### Problem to work on
An exact copy of all the data is required.
##### Entries shown #####
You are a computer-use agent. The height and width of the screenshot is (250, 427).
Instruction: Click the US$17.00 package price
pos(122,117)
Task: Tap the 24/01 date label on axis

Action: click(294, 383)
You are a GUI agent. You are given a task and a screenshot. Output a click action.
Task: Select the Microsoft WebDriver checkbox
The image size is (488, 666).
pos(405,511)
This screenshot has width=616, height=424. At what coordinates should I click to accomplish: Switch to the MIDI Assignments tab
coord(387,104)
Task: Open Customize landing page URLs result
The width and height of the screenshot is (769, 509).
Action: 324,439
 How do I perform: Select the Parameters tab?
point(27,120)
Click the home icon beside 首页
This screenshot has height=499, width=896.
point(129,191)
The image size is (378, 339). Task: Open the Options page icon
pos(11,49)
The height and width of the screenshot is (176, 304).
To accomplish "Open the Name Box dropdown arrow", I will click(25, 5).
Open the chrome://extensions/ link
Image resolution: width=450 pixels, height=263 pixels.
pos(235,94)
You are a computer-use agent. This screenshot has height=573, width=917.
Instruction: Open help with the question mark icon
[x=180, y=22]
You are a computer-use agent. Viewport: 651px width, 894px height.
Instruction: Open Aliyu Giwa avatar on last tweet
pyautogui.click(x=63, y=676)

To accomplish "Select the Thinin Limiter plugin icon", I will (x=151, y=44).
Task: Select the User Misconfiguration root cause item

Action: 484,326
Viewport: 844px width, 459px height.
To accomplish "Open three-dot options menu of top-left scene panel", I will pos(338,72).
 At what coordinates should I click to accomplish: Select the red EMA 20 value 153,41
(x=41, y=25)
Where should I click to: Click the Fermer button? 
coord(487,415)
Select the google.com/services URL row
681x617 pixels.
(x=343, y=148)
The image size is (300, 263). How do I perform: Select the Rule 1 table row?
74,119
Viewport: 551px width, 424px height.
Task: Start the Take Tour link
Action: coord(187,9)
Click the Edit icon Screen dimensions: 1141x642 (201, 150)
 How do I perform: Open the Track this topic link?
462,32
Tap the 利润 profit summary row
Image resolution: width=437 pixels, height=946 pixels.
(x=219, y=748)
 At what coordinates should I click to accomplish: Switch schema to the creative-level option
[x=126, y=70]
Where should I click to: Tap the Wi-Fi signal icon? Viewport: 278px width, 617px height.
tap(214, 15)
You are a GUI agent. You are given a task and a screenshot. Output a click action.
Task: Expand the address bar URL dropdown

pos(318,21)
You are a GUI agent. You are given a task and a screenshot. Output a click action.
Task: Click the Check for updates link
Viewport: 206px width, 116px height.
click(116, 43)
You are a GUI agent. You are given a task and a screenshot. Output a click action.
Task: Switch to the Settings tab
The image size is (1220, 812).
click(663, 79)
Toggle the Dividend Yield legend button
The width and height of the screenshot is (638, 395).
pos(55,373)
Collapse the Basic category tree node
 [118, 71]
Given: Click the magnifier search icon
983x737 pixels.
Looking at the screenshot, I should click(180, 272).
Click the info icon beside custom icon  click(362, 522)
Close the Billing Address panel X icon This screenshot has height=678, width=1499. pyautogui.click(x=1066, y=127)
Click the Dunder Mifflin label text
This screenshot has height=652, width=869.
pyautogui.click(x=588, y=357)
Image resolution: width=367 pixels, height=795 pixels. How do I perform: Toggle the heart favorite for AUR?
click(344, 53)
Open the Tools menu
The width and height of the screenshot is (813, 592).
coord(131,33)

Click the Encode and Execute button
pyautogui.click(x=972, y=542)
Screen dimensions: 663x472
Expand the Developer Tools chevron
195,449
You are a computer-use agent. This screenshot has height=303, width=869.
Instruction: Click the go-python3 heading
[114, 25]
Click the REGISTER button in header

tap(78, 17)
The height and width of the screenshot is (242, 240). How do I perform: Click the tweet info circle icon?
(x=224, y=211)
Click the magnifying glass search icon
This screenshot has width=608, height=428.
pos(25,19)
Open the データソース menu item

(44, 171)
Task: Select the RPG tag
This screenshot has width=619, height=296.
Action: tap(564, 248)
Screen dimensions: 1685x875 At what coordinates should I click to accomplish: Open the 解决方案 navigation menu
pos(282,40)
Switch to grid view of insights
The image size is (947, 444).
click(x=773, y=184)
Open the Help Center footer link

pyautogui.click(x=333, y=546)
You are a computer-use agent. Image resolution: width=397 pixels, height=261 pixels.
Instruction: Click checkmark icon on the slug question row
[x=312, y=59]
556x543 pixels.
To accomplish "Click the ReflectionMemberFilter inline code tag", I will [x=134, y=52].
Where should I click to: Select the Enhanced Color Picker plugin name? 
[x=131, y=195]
#####
### Response to the exercise
You are a computer-use agent. The height and width of the screenshot is (250, 427).
Instruction: Click the US$17.00 package price
pos(122,117)
Task: Tap the 24/01 date label on axis

Action: click(294, 383)
You are a GUI agent. You are given a task and a screenshot. Output a click action.
Task: Select the Microsoft WebDriver checkbox
The image size is (488, 666).
pos(405,511)
This screenshot has width=616, height=424. At what coordinates should I click to accomplish: Switch to the MIDI Assignments tab
coord(387,104)
Task: Open Customize landing page URLs result
The width and height of the screenshot is (769, 509).
Action: 324,439
 How do I perform: Select the Parameters tab?
point(27,120)
Click the home icon beside 首页
This screenshot has height=499, width=896.
point(129,191)
The image size is (378, 339). Task: Open the Options page icon
pos(11,49)
The height and width of the screenshot is (176, 304).
To accomplish "Open the Name Box dropdown arrow", I will click(25, 5).
Open the chrome://extensions/ link
Image resolution: width=450 pixels, height=263 pixels.
pos(235,94)
You are a computer-use agent. This screenshot has height=573, width=917.
Instruction: Open help with the question mark icon
[x=180, y=22]
You are a computer-use agent. Viewport: 651px width, 894px height.
Instruction: Open Aliyu Giwa avatar on last tweet
pyautogui.click(x=63, y=676)

To accomplish "Select the Thinin Limiter plugin icon", I will (x=151, y=44).
Task: Select the User Misconfiguration root cause item

Action: 484,326
Viewport: 844px width, 459px height.
To accomplish "Open three-dot options menu of top-left scene panel", I will pos(338,72).
 At what coordinates should I click to accomplish: Select the red EMA 20 value 153,41
(x=41, y=25)
Where should I click to: Click the Fermer button? 
coord(487,415)
Select the google.com/services URL row
681x617 pixels.
(x=343, y=148)
The image size is (300, 263). How do I perform: Select the Rule 1 table row?
74,119
Viewport: 551px width, 424px height.
Task: Start the Take Tour link
Action: coord(187,9)
Click the Edit icon Screen dimensions: 1141x642 (201, 150)
 How do I perform: Open the Track this topic link?
462,32
Tap the 利润 profit summary row
Image resolution: width=437 pixels, height=946 pixels.
(x=219, y=748)
 At what coordinates should I click to accomplish: Switch schema to the creative-level option
[x=126, y=70]
Where should I click to: Tap the Wi-Fi signal icon? Viewport: 278px width, 617px height.
tap(214, 15)
You are a GUI agent. You are given a task and a screenshot. Output a click action.
Task: Expand the address bar URL dropdown

pos(318,21)
You are a GUI agent. You are given a task and a screenshot. Output a click action.
Task: Click the Check for updates link
Viewport: 206px width, 116px height.
click(116, 43)
You are a GUI agent. You are given a task and a screenshot. Output a click action.
Task: Switch to the Settings tab
The image size is (1220, 812).
click(663, 79)
Toggle the Dividend Yield legend button
The width and height of the screenshot is (638, 395).
pos(55,373)
Collapse the Basic category tree node
 [118, 71]
Given: Click the magnifier search icon
983x737 pixels.
Looking at the screenshot, I should click(180, 272).
Click the info icon beside custom icon  click(362, 522)
Close the Billing Address panel X icon This screenshot has height=678, width=1499. pyautogui.click(x=1066, y=127)
Click the Dunder Mifflin label text
This screenshot has height=652, width=869.
pyautogui.click(x=588, y=357)
Image resolution: width=367 pixels, height=795 pixels. How do I perform: Toggle the heart favorite for AUR?
click(344, 53)
Open the Tools menu
The width and height of the screenshot is (813, 592).
coord(131,33)

Click the Encode and Execute button
pyautogui.click(x=972, y=542)
Screen dimensions: 663x472
Expand the Developer Tools chevron
195,449
You are a computer-use agent. This screenshot has height=303, width=869.
Instruction: Click the go-python3 heading
[114, 25]
Click the REGISTER button in header

tap(78, 17)
The height and width of the screenshot is (242, 240). How do I perform: Click the tweet info circle icon?
(x=224, y=211)
Click the magnifying glass search icon
This screenshot has width=608, height=428.
pos(25,19)
Open the データソース menu item

(44, 171)
Task: Select the RPG tag
This screenshot has width=619, height=296.
Action: tap(564, 248)
Screen dimensions: 1685x875 At what coordinates should I click to accomplish: Open the 解决方案 navigation menu
pos(282,40)
Switch to grid view of insights
The image size is (947, 444).
click(x=773, y=184)
Open the Help Center footer link

pyautogui.click(x=333, y=546)
You are a computer-use agent. Image resolution: width=397 pixels, height=261 pixels.
Instruction: Click checkmark icon on the slug question row
[x=312, y=59]
556x543 pixels.
To accomplish "Click the ReflectionMemberFilter inline code tag", I will [x=134, y=52].
Where should I click to: Select the Enhanced Color Picker plugin name? 
[x=131, y=195]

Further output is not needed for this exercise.